§ **TO DO**
Extract every row below that contains the word "Toggle", and copy each such row in full.

[Text and element pointing rows]
* Begin *
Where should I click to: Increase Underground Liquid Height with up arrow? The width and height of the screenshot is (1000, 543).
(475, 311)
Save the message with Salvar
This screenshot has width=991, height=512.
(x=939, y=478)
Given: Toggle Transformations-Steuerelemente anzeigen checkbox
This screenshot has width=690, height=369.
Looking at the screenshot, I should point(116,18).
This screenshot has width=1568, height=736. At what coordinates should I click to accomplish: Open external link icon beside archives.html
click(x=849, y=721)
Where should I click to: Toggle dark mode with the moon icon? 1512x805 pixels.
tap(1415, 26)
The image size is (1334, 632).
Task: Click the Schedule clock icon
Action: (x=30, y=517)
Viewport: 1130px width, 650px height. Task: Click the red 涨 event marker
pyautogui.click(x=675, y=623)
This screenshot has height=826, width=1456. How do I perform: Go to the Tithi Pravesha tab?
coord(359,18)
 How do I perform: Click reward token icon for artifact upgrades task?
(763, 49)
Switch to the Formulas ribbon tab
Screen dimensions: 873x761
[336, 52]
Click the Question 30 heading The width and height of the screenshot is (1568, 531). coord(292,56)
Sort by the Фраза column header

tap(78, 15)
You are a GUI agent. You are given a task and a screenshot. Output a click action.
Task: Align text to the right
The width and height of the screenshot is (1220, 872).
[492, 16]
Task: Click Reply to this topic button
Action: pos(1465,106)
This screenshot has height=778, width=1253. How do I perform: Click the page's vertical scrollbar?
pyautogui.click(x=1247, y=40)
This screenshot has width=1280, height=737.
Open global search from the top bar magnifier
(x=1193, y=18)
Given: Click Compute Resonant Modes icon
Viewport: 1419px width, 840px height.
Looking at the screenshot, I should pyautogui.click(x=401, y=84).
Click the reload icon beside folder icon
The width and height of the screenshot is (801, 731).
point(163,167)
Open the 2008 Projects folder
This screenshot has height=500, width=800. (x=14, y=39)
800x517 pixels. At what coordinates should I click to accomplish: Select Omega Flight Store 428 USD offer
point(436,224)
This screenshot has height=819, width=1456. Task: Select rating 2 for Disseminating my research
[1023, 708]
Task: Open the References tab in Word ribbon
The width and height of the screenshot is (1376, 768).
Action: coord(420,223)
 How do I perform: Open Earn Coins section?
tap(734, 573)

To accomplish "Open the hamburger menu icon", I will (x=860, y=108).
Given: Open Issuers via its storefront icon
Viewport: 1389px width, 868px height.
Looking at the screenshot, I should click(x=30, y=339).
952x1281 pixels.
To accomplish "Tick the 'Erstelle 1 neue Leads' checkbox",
* End *
§ **TASK SOLUTION**
Given: Toggle Transformations-Steuerelemente anzeigen checkbox
Where should I click to: Toggle dark mode with the moon icon? 1512x805 pixels.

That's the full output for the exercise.